***** PROVIDED INFORMATION *****

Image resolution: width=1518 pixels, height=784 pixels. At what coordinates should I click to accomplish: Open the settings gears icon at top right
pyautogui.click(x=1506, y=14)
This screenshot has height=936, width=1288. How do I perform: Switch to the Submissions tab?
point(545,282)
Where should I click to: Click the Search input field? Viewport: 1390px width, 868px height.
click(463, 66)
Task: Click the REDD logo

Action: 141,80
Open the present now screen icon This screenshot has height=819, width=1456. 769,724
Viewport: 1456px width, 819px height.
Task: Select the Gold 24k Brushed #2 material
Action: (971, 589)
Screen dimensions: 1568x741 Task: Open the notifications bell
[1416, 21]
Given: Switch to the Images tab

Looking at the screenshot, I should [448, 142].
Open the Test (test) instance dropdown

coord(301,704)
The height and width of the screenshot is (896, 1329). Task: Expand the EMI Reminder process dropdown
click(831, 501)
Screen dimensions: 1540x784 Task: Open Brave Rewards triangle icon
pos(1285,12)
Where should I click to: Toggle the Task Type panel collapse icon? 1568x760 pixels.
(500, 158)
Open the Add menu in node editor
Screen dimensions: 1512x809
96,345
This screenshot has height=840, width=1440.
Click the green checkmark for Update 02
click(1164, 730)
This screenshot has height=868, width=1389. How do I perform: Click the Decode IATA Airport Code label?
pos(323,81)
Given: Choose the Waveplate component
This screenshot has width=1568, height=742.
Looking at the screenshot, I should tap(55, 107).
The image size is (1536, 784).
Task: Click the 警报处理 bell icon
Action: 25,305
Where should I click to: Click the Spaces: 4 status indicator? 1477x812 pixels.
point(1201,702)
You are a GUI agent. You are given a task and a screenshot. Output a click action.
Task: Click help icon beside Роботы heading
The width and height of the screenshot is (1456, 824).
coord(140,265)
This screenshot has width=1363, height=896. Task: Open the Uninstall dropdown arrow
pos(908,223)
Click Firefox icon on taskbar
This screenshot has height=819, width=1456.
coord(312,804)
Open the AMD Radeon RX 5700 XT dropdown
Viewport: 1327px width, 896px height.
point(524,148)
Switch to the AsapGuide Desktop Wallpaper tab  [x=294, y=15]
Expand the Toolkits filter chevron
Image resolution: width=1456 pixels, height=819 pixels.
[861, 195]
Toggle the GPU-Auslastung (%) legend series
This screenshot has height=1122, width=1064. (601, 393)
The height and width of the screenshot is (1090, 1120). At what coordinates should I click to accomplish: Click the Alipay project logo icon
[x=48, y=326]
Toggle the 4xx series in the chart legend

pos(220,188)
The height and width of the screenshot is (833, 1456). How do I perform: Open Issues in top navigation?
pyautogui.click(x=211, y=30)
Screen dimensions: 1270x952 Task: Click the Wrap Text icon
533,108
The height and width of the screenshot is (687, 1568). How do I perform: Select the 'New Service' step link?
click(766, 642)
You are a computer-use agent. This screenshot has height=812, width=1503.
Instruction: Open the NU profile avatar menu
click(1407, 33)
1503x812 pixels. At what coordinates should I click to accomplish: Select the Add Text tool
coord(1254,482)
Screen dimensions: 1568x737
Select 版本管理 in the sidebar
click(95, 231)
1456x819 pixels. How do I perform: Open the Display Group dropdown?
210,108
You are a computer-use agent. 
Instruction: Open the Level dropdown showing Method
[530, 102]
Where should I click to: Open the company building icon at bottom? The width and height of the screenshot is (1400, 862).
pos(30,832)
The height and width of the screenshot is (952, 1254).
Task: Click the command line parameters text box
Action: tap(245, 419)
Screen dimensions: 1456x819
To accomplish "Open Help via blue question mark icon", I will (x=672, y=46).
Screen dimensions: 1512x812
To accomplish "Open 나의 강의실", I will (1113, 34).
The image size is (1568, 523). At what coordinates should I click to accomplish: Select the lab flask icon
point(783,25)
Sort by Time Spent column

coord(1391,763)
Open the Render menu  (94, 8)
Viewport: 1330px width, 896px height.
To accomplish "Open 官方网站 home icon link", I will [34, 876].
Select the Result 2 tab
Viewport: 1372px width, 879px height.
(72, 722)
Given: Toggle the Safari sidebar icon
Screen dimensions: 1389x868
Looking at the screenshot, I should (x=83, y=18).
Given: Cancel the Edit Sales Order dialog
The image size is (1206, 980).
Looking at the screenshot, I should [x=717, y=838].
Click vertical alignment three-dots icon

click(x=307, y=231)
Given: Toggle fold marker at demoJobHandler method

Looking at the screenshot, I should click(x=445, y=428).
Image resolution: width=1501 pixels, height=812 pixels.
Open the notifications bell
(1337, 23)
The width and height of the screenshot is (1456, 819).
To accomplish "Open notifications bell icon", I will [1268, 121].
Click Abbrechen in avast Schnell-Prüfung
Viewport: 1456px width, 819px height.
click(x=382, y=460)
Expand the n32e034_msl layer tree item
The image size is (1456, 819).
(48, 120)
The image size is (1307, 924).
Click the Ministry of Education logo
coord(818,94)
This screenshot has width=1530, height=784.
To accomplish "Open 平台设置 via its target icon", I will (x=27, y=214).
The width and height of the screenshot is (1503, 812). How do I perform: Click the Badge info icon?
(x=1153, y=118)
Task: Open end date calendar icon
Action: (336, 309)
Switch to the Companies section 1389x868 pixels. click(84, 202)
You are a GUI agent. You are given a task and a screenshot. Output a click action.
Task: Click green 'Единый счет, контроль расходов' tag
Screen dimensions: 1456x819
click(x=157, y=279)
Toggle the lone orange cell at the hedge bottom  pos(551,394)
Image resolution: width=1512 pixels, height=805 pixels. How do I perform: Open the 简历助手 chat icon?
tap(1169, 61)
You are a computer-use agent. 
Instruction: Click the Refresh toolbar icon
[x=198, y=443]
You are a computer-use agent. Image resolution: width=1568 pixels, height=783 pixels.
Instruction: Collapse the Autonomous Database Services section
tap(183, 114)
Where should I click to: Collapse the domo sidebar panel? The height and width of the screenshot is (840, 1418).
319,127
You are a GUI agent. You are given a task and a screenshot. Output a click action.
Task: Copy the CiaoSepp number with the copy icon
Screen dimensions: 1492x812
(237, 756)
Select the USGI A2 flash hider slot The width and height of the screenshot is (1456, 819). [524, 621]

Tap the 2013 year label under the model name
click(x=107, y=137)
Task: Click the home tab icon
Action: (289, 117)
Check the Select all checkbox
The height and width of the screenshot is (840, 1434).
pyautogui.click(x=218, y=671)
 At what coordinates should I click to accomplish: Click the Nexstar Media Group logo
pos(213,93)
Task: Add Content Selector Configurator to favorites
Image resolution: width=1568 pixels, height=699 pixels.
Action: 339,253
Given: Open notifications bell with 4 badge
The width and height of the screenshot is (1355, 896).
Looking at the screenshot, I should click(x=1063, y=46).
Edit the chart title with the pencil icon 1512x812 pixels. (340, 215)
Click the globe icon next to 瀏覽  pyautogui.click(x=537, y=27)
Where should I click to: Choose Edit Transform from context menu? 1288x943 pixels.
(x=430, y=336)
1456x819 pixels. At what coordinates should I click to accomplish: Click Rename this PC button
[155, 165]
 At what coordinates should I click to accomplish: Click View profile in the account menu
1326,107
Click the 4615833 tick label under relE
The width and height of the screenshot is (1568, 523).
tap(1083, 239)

*****

§ WHAT IS NEEDED: Copy the entries exactly as they appear.

§ EXERCISE RESPONSE:
Image resolution: width=1518 pixels, height=784 pixels. At what coordinates should I click to accomplish: Open the settings gears icon at top right
pyautogui.click(x=1506, y=14)
This screenshot has height=936, width=1288. How do I perform: Switch to the Submissions tab?
point(545,282)
Where should I click to: Click the Search input field? Viewport: 1390px width, 868px height.
click(463, 66)
Task: Click the REDD logo

Action: 141,80
Open the present now screen icon This screenshot has height=819, width=1456. 769,724
Viewport: 1456px width, 819px height.
Task: Select the Gold 24k Brushed #2 material
Action: (971, 589)
Screen dimensions: 1568x741 Task: Open the notifications bell
[1416, 21]
Given: Switch to the Images tab

Looking at the screenshot, I should [448, 142].
Open the Test (test) instance dropdown

coord(301,704)
The height and width of the screenshot is (896, 1329). Task: Expand the EMI Reminder process dropdown
click(831, 501)
Screen dimensions: 1540x784 Task: Open Brave Rewards triangle icon
pos(1285,12)
Where should I click to: Toggle the Task Type panel collapse icon? 1568x760 pixels.
(500, 158)
Open the Add menu in node editor
Screen dimensions: 1512x809
96,345
This screenshot has height=840, width=1440.
Click the green checkmark for Update 02
click(1164, 730)
This screenshot has height=868, width=1389. How do I perform: Click the Decode IATA Airport Code label?
pos(323,81)
Given: Choose the Waveplate component
This screenshot has width=1568, height=742.
Looking at the screenshot, I should tap(55, 107).
The image size is (1536, 784).
Task: Click the 警报处理 bell icon
Action: 25,305
Where should I click to: Click the Spaces: 4 status indicator? 1477x812 pixels.
point(1201,702)
You are a GUI agent. You are given a task and a screenshot. Output a click action.
Task: Click help icon beside Роботы heading
The width and height of the screenshot is (1456, 824).
coord(140,265)
This screenshot has width=1363, height=896. Task: Open the Uninstall dropdown arrow
pos(908,223)
Click Firefox icon on taskbar
This screenshot has height=819, width=1456.
coord(312,804)
Open the AMD Radeon RX 5700 XT dropdown
Viewport: 1327px width, 896px height.
point(524,148)
Switch to the AsapGuide Desktop Wallpaper tab  [x=294, y=15]
Expand the Toolkits filter chevron
Image resolution: width=1456 pixels, height=819 pixels.
[861, 195]
Toggle the GPU-Auslastung (%) legend series
This screenshot has height=1122, width=1064. (601, 393)
The height and width of the screenshot is (1090, 1120). At what coordinates should I click to accomplish: Click the Alipay project logo icon
[x=48, y=326]
Toggle the 4xx series in the chart legend

pos(220,188)
The height and width of the screenshot is (833, 1456). How do I perform: Open Issues in top navigation?
pyautogui.click(x=211, y=30)
Screen dimensions: 1270x952 Task: Click the Wrap Text icon
533,108
The height and width of the screenshot is (687, 1568). How do I perform: Select the 'New Service' step link?
click(766, 642)
You are a computer-use agent. This screenshot has height=812, width=1503.
Instruction: Open the NU profile avatar menu
click(1407, 33)
1503x812 pixels. At what coordinates should I click to accomplish: Select the Add Text tool
coord(1254,482)
Screen dimensions: 1568x737
Select 版本管理 in the sidebar
click(95, 231)
1456x819 pixels. How do I perform: Open the Display Group dropdown?
210,108
You are a computer-use agent. 
Instruction: Open the Level dropdown showing Method
[530, 102]
Where should I click to: Open the company building icon at bottom? The width and height of the screenshot is (1400, 862).
pos(30,832)
The height and width of the screenshot is (952, 1254).
Task: Click the command line parameters text box
Action: tap(245, 419)
Screen dimensions: 1456x819
To accomplish "Open Help via blue question mark icon", I will (x=672, y=46).
Screen dimensions: 1512x812
To accomplish "Open 나의 강의실", I will (1113, 34).
The image size is (1568, 523). At what coordinates should I click to accomplish: Select the lab flask icon
point(783,25)
Sort by Time Spent column

coord(1391,763)
Open the Render menu  (94, 8)
Viewport: 1330px width, 896px height.
To accomplish "Open 官方网站 home icon link", I will [34, 876].
Select the Result 2 tab
Viewport: 1372px width, 879px height.
(72, 722)
Given: Toggle the Safari sidebar icon
Screen dimensions: 1389x868
Looking at the screenshot, I should (x=83, y=18).
Given: Cancel the Edit Sales Order dialog
The image size is (1206, 980).
Looking at the screenshot, I should [x=717, y=838].
Click vertical alignment three-dots icon

click(x=307, y=231)
Given: Toggle fold marker at demoJobHandler method

Looking at the screenshot, I should click(x=445, y=428).
Image resolution: width=1501 pixels, height=812 pixels.
Open the notifications bell
(1337, 23)
The width and height of the screenshot is (1456, 819).
To accomplish "Open notifications bell icon", I will [1268, 121].
Click Abbrechen in avast Schnell-Prüfung
Viewport: 1456px width, 819px height.
click(x=382, y=460)
Expand the n32e034_msl layer tree item
The image size is (1456, 819).
(48, 120)
The image size is (1307, 924).
Click the Ministry of Education logo
coord(818,94)
This screenshot has width=1530, height=784.
To accomplish "Open 平台设置 via its target icon", I will (x=27, y=214).
The width and height of the screenshot is (1503, 812). How do I perform: Click the Badge info icon?
(x=1153, y=118)
Task: Open end date calendar icon
Action: (336, 309)
Switch to the Companies section 1389x868 pixels. click(84, 202)
You are a GUI agent. You are given a task and a screenshot. Output a click action.
Task: Click green 'Единый счет, контроль расходов' tag
Screen dimensions: 1456x819
click(x=157, y=279)
Toggle the lone orange cell at the hedge bottom  pos(551,394)
Image resolution: width=1512 pixels, height=805 pixels. How do I perform: Open the 简历助手 chat icon?
tap(1169, 61)
You are a computer-use agent. 
Instruction: Click the Refresh toolbar icon
[x=198, y=443]
You are a computer-use agent. Image resolution: width=1568 pixels, height=783 pixels.
Instruction: Collapse the Autonomous Database Services section
tap(183, 114)
Where should I click to: Collapse the domo sidebar panel? The height and width of the screenshot is (840, 1418).
319,127
You are a GUI agent. You are given a task and a screenshot. Output a click action.
Task: Copy the CiaoSepp number with the copy icon
Screen dimensions: 1492x812
(237, 756)
Select the USGI A2 flash hider slot The width and height of the screenshot is (1456, 819). [524, 621]

Tap the 2013 year label under the model name
click(x=107, y=137)
Task: Click the home tab icon
Action: (289, 117)
Check the Select all checkbox
The height and width of the screenshot is (840, 1434).
pyautogui.click(x=218, y=671)
 At what coordinates should I click to accomplish: Click the Nexstar Media Group logo
pos(213,93)
Task: Add Content Selector Configurator to favorites
Image resolution: width=1568 pixels, height=699 pixels.
Action: 339,253
Given: Open notifications bell with 4 badge
The width and height of the screenshot is (1355, 896).
Looking at the screenshot, I should click(x=1063, y=46).
Edit the chart title with the pencil icon 1512x812 pixels. (340, 215)
Click the globe icon next to 瀏覽  pyautogui.click(x=537, y=27)
Where should I click to: Choose Edit Transform from context menu? 1288x943 pixels.
(x=430, y=336)
1456x819 pixels. At what coordinates should I click to accomplish: Click Rename this PC button
[155, 165]
 At what coordinates should I click to accomplish: Click View profile in the account menu
1326,107
Click the 4615833 tick label under relE
The width and height of the screenshot is (1568, 523).
tap(1083, 239)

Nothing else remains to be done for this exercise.